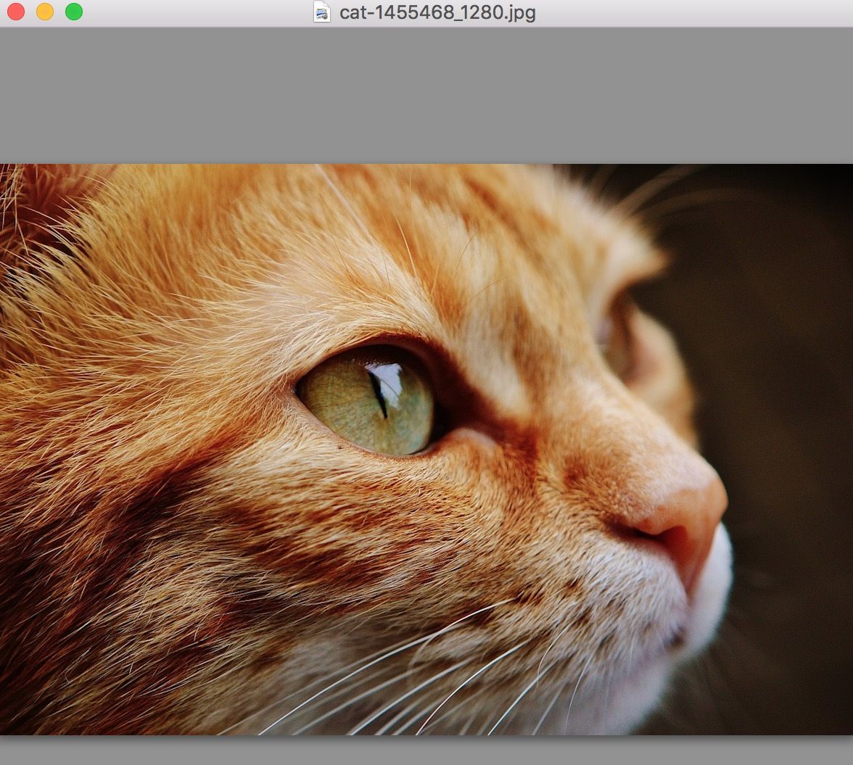This screenshot has height=765, width=853.
Task: Click the JPEG document icon in title bar
Action: point(322,12)
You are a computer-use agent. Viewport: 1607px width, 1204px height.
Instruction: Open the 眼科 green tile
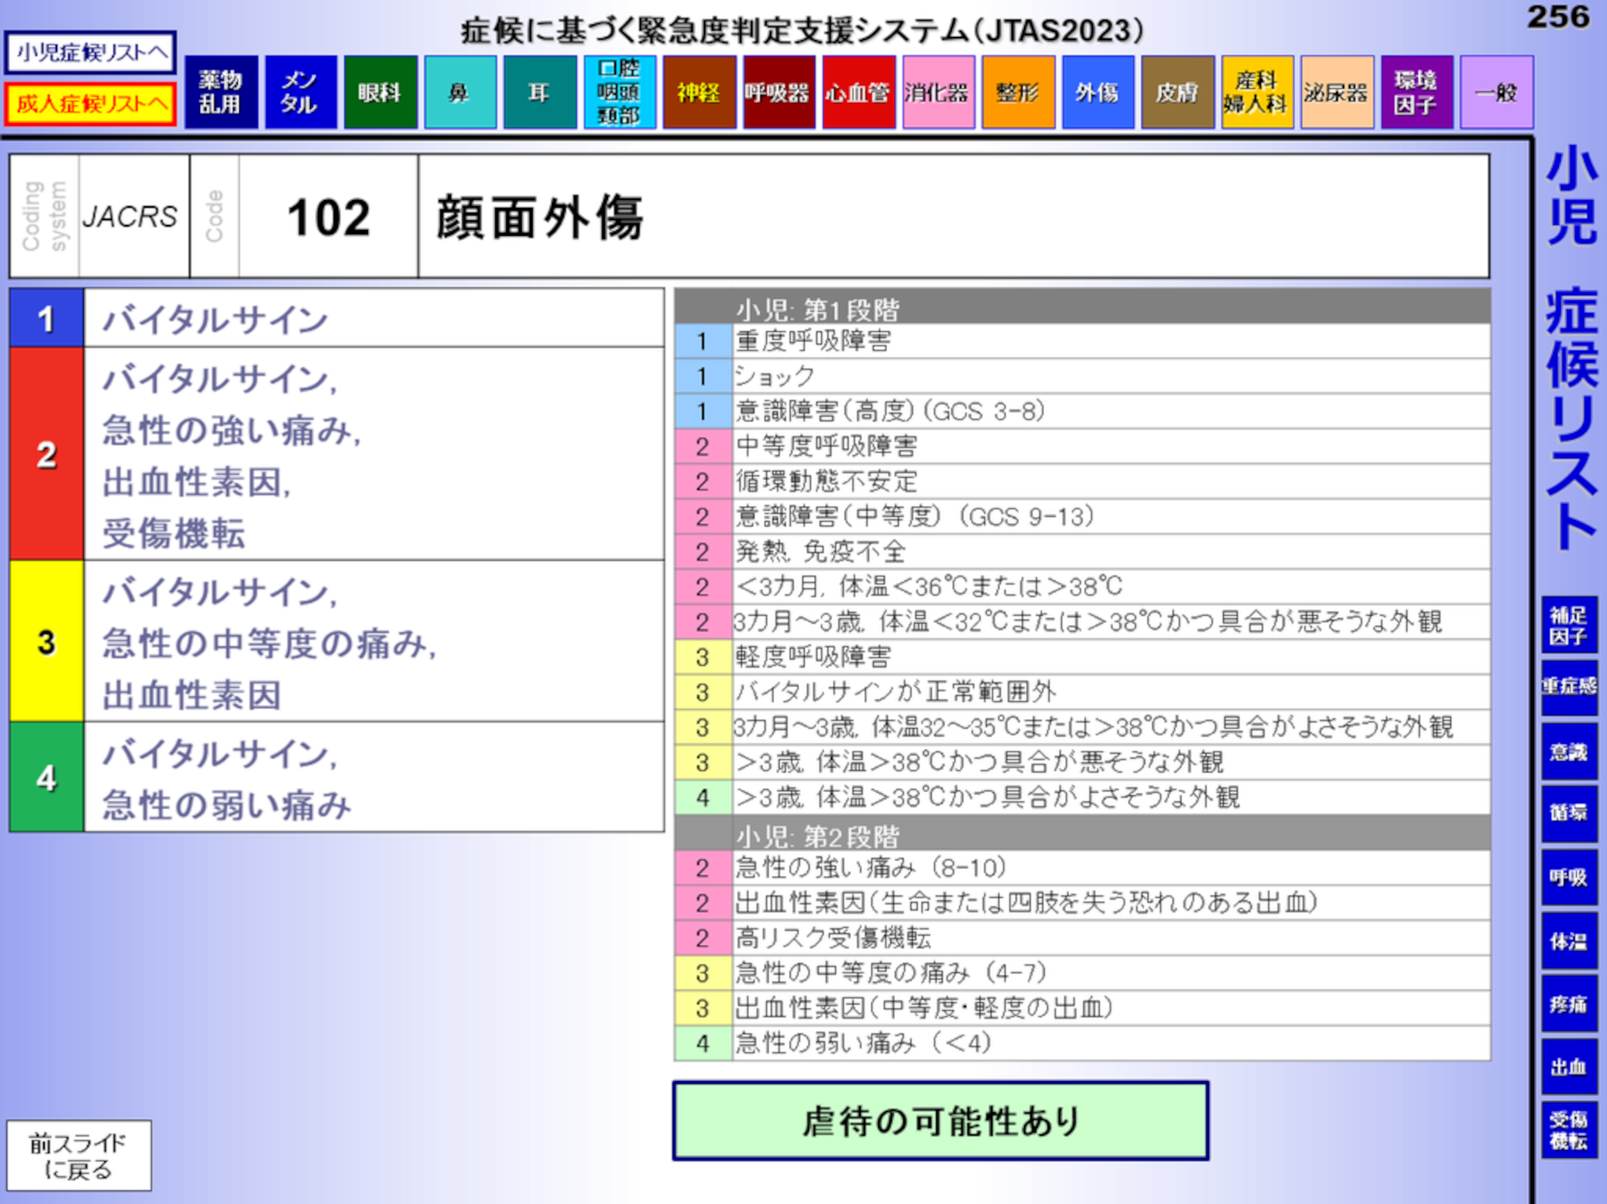coord(381,92)
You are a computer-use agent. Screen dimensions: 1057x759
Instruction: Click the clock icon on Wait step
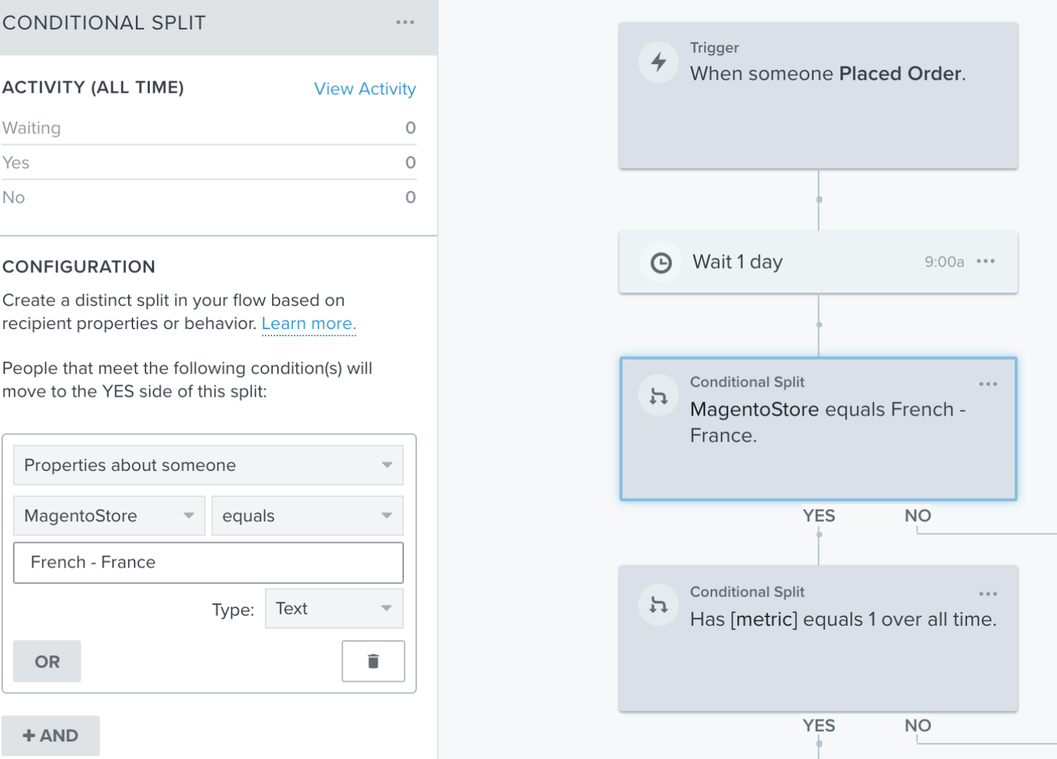point(661,263)

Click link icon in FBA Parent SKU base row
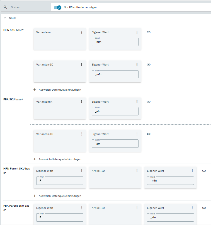204,208
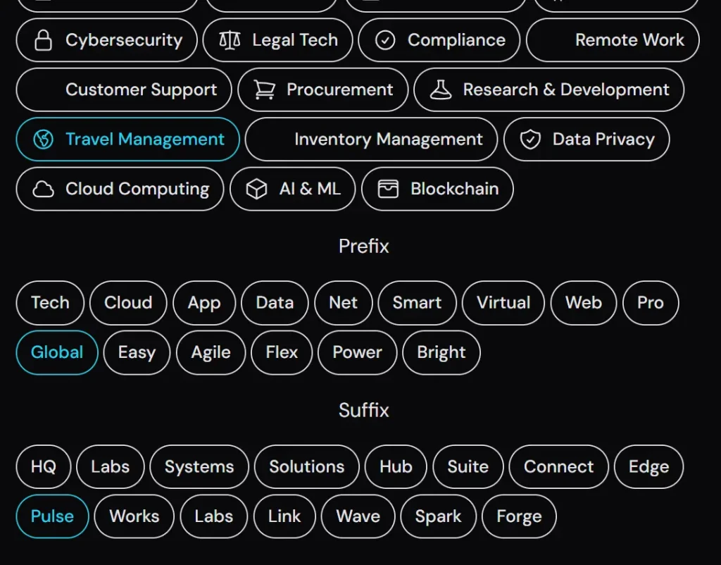Image resolution: width=721 pixels, height=565 pixels.
Task: Click the padlock icon on Cybersecurity chip
Action: (42, 40)
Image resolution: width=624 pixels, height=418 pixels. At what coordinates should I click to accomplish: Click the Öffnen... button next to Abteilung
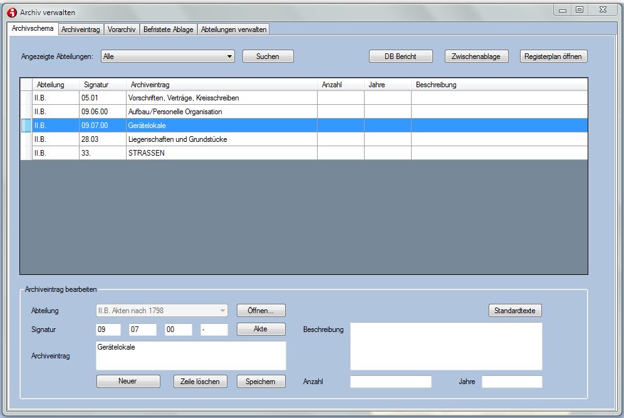point(261,311)
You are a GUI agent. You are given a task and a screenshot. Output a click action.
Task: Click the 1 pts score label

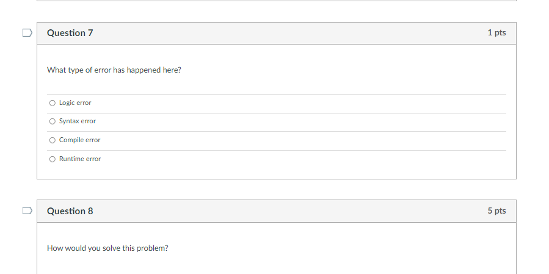coord(496,33)
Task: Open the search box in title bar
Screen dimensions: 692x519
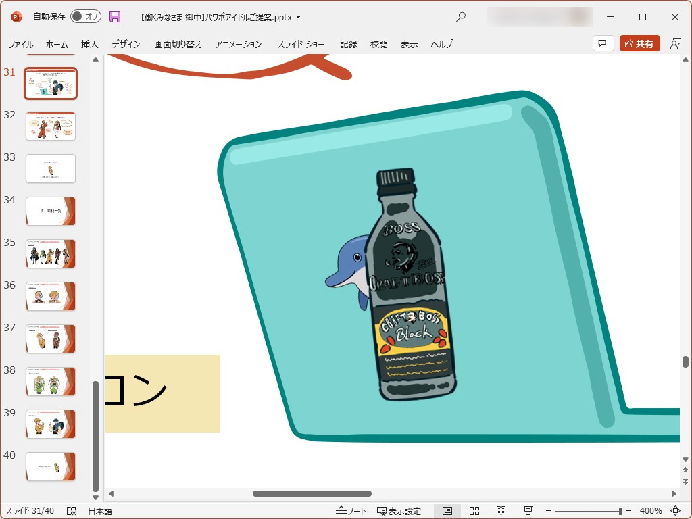Action: (x=460, y=17)
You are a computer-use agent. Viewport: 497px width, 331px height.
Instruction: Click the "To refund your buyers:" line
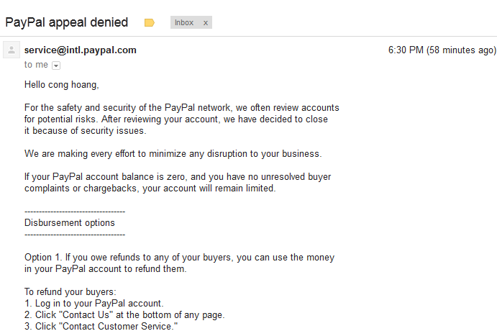pos(70,292)
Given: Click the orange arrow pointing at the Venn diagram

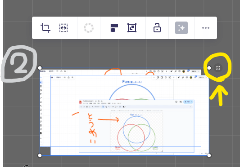Looking at the screenshot, I should (x=109, y=119).
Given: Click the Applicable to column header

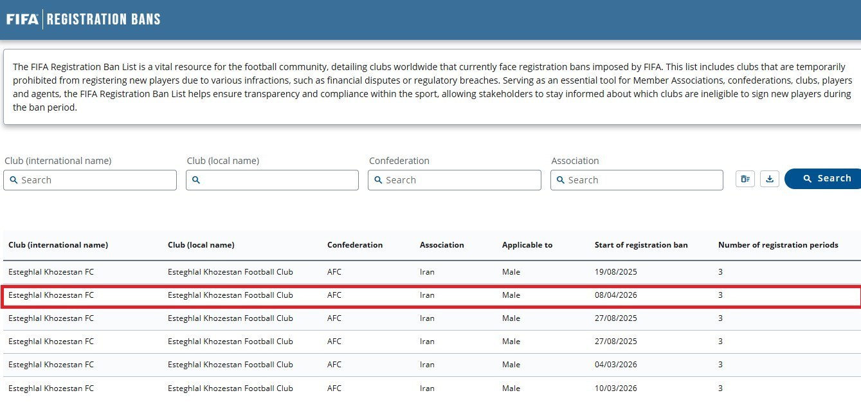Looking at the screenshot, I should [x=527, y=245].
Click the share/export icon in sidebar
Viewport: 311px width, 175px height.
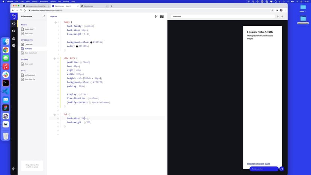[x=14, y=38]
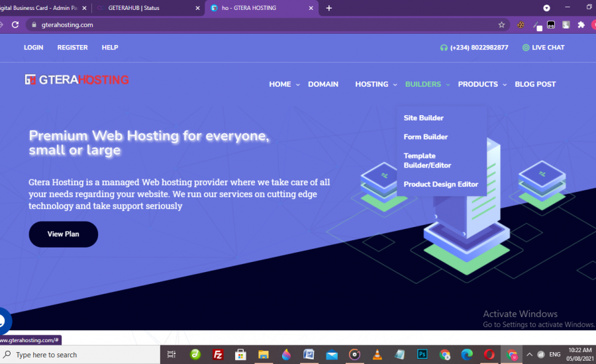Open Opera browser from the taskbar
Viewport: 596px width, 364px height.
(489, 355)
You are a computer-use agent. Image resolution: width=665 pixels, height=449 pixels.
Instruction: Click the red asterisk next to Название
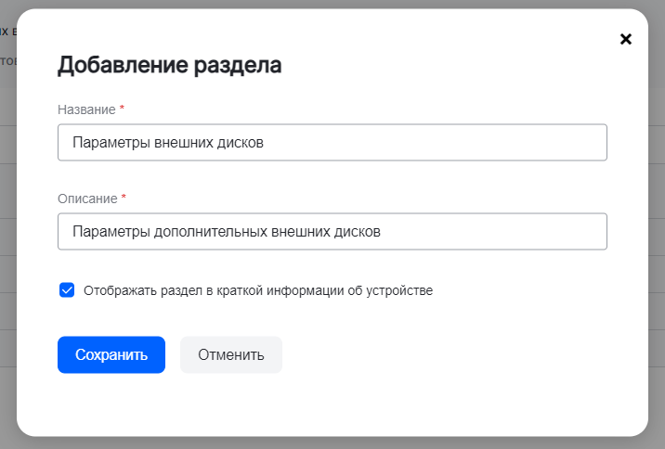122,109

++++++++++

What you have to do => Show each line from the listing above that includes the word "computer".

Expected answer =>
You are a computer-use agent. Viewport: 1607px width, 1204px height.
You are a computer-use agent. Screen dimensions: 1057x759
You are a computer-use agent. Viewport: 497px width, 331px height.
You are a computer-use agent. Image resolution: width=665 pixels, height=449 pixels.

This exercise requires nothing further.